ASSIGNMENT: Restate exactly the lines below, from the one containing "You are a GUI" through the final line, and leave out the pictures.

(Records from a data source)

Segment Open

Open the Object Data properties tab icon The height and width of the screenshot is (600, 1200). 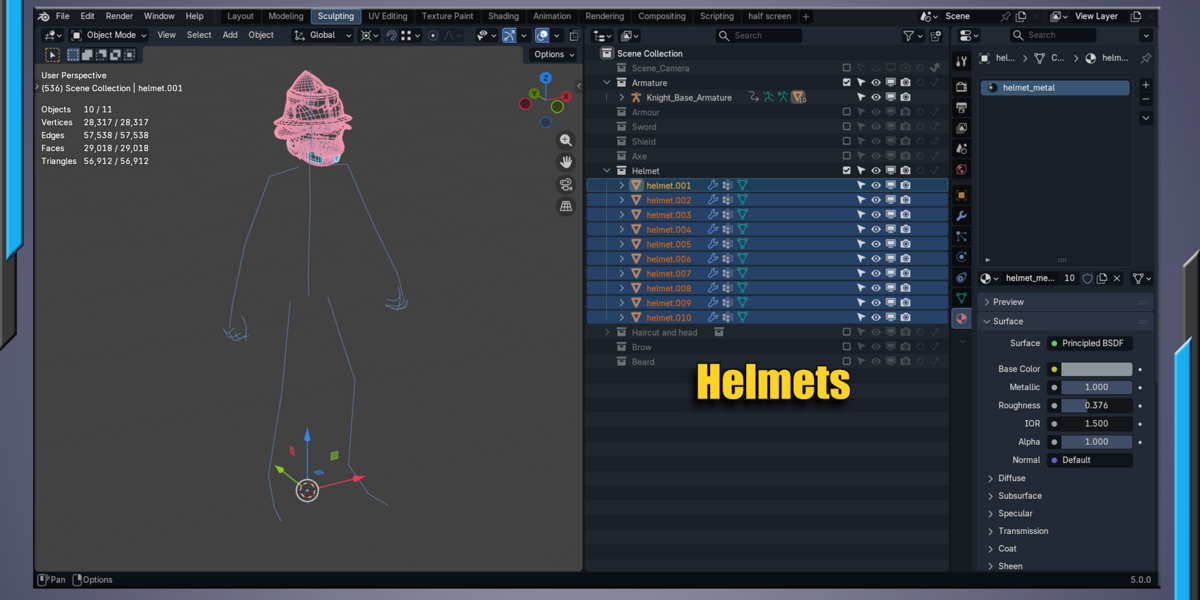tap(961, 298)
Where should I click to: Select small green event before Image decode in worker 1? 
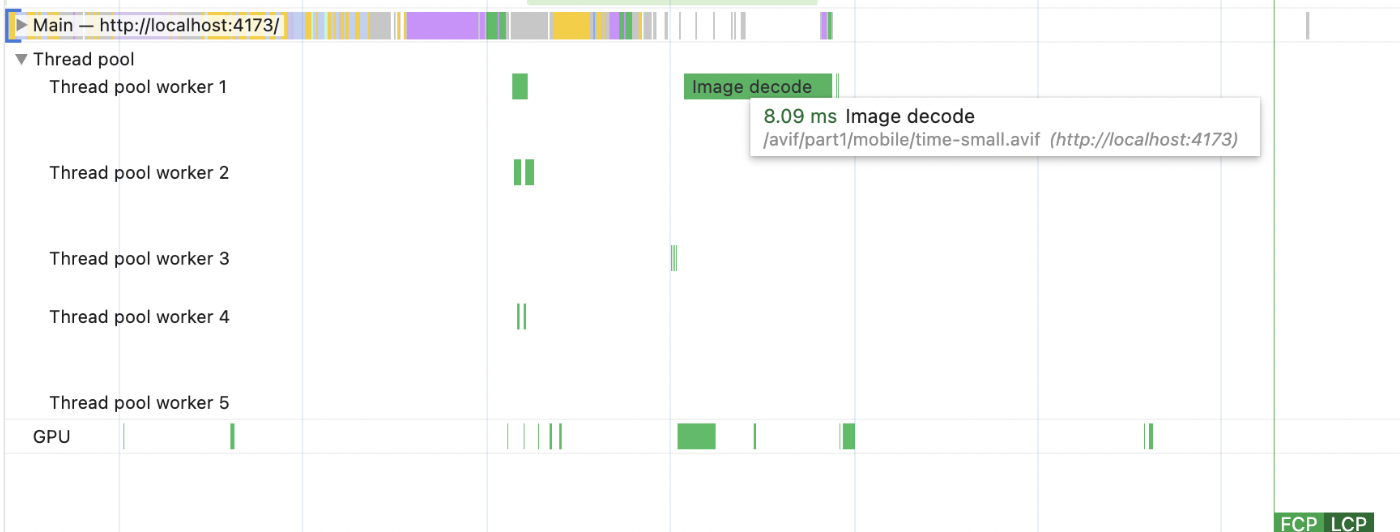pos(520,87)
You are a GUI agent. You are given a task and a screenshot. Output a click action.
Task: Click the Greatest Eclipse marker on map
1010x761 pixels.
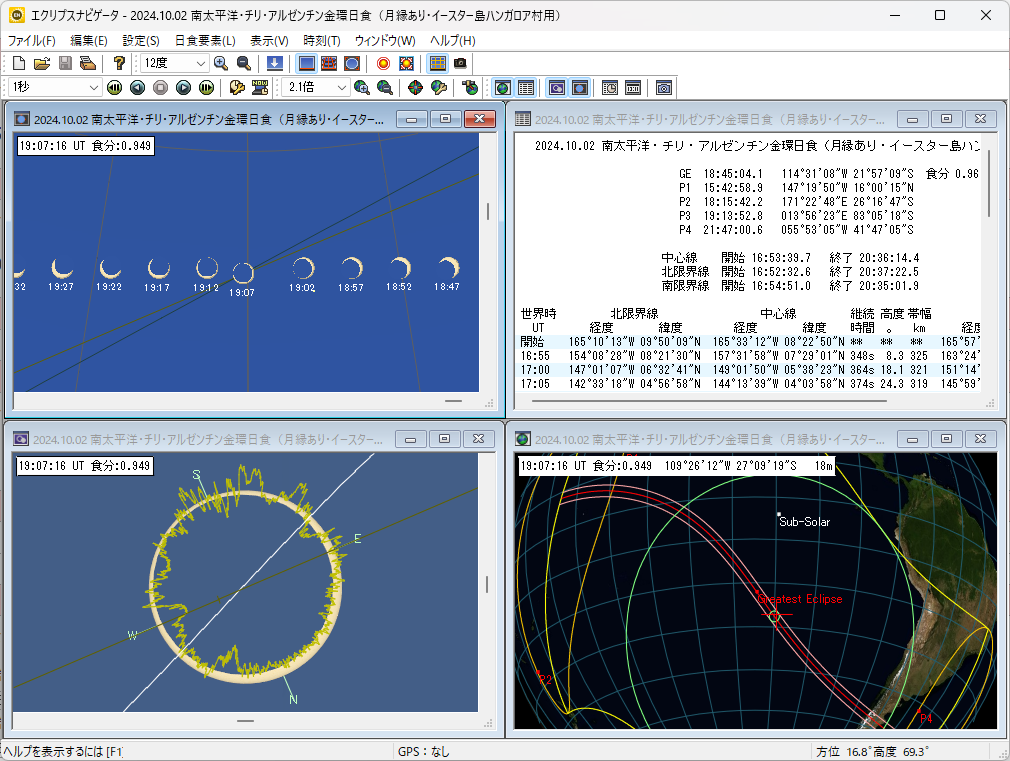coord(774,613)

Segment Closed

SOLUTION TO THE EXERCISE:
You are a GUI agent. You are given a task and a screenshot. Output a click action.
Task: Click the Greatest Eclipse marker on map
1010x761 pixels.
coord(774,613)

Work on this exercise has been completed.